Ci sono, all’orizzonte, grandi battaglie di titani che ci spingono a dimenticare l’essenziale, l’orrore che ci riguarda da vicino, lo sfascio di Palermo poverissima. La diatriba politica assume valenze sportive. Le crisi – quella romana e quella siciliana – sono piene di colpi di scena. Riusciranno Silvio Berlusconi e Raffaele Lombardo a salvare la pellaccia pubblica, messa a rischio da vicende diverse che hanno lo stesso bagliore di un brusco tramonto? La seconda questione Livesicilia la sta affrontando di petto. E’ fondamentale per il futuro.
Ma c’è un altro dramma che si sta recitando, lontano dai riflettori, distante dalla calendarizzazione dell’agenda politica. E quando finalmente lo scopriremo, sarà troppo tardi. Palermo si consuma in una agonia dolorosa e senza cure palliative. L’abbiamo scritto, torniamo a scriverlo, in assenza di vigilanza e fremito civile. E’ talmente assopita la coscienza di questa città da rimanere inerte davanti agli ultimi sfregi. E non è un buon segnale per domani. Il sangue nelle vene non si improvvisa, deve scorrere sempre. Se la sensibilità e catatonica oggi, lo sarà anche fra qualche tempo, nell’urna e in seguito. Quando i cittadini rifiutano la qualifica che li rende tali, poi la perdono per sempre in un pozzo interminabile di rimpianti.
Palermo è in coma. Il sindaco è un fantasma, desideroso di calcare altri e meno urticanti palcoscenici. La classe politica del consiglio e della giunta è ferma in una paralisi che qualcuno potrebbe perfino salutare con favore: almeno non faranno danni. Manca un’autorità centrale, lasciando stare le periferie, deserti di poveracci nati male e cresciuti peggio, secondo il corso delle cose che sovrintende da sempre alla logica e allo scettro dell’inquilino pro tempore di Palazzo delle Aquile.
Nel frattempo, la comunità si difende fisicamente come può. Incendia cassonetti per rabbia e per necessità. Parcellizza il territorio in mille piccole fortezze con i bastioni da conquistare e i ponti levatoi da scavalcare. Palermo si è moltiplicata in tanti condomini lillipuziani, ognuno con un reciproco riflesso ostile. Palermo, come era, non c’è più. Ci sono le sue vie, le sue roccaforti, i suoi castelli, i suoi rifiuti in fiore. Intanto, gli avvoltoi della politica si lacerano, rinfacciandosi la responsabilità.

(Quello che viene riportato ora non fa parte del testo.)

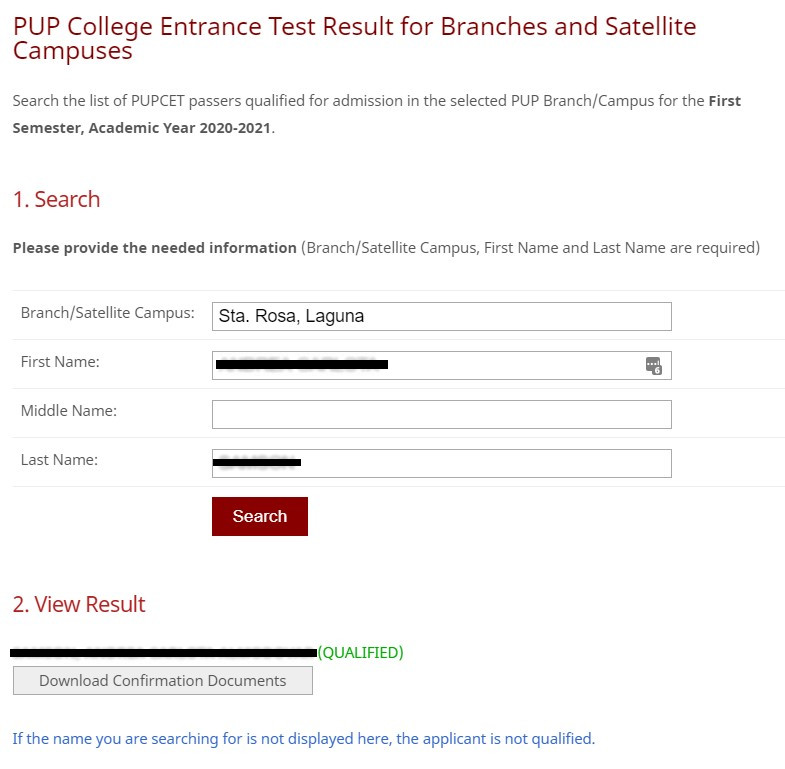This screenshot has width=785, height=769.
Task: Click the green (QUALIFIED) status text
Action: coord(360,653)
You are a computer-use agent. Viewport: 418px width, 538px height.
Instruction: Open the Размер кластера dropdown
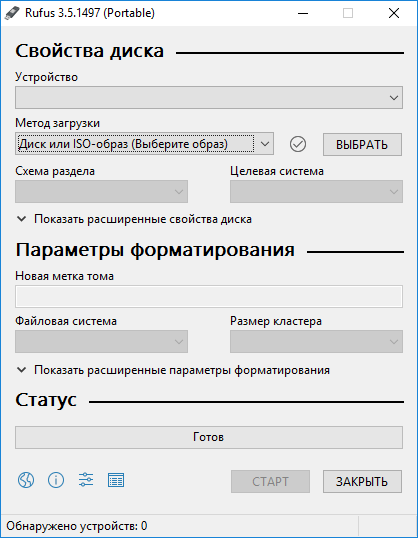click(316, 341)
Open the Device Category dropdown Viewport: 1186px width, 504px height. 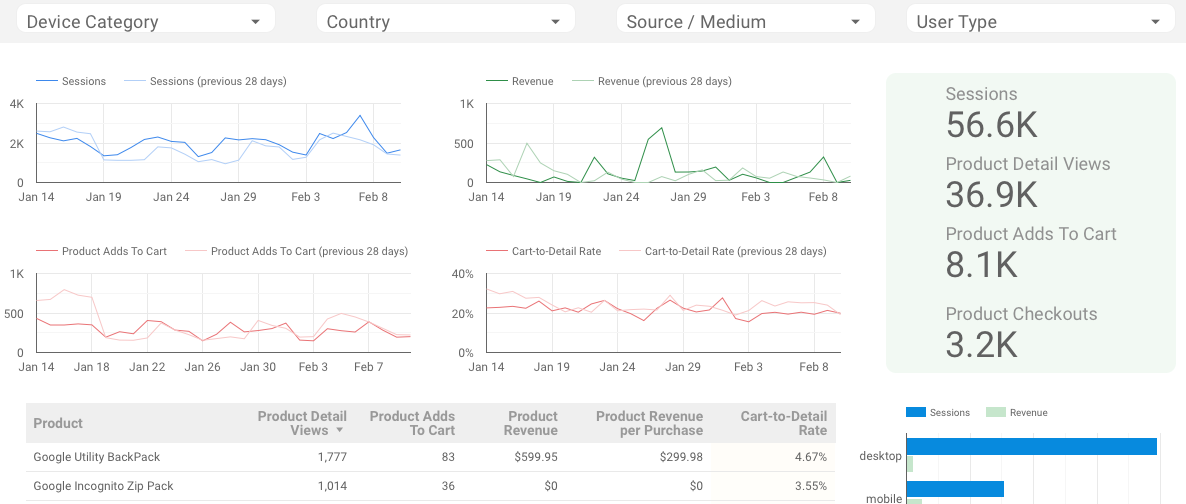(145, 21)
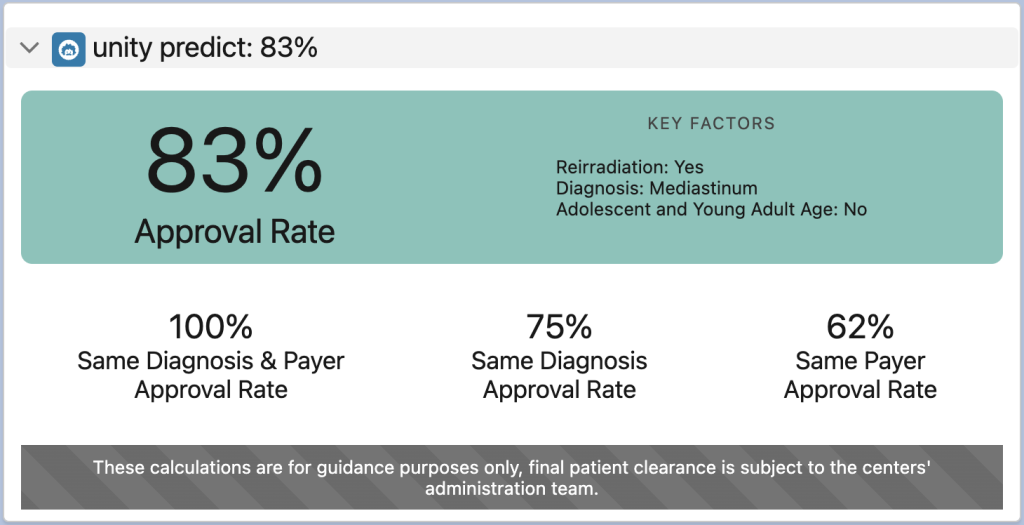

E non c’è più nemmeno un identico sentire della cittadinanza. E’ il patrimonio smarrito che, forse, mai più tornerà. Era un sogno, un’alba, un cemento, un collante. Si è sfarinato col trascorrere degli anni e delle illusioni.
Noi pensiamo che non sia una buona scelta osservare impotenti lo sfacelo, senza discutere, senza parlare di primarie, di candidati a sindaco, senza segnalare le cose turpi che accadono. Il materiale narrativo, come insegna la cronaca, non manca e non è mai mancato. Ma è assente la riflessione, la spinta di chi vuole conoscere i fatti e le circostanze, per cambiarli davvero. Proveremo con la respirazione online.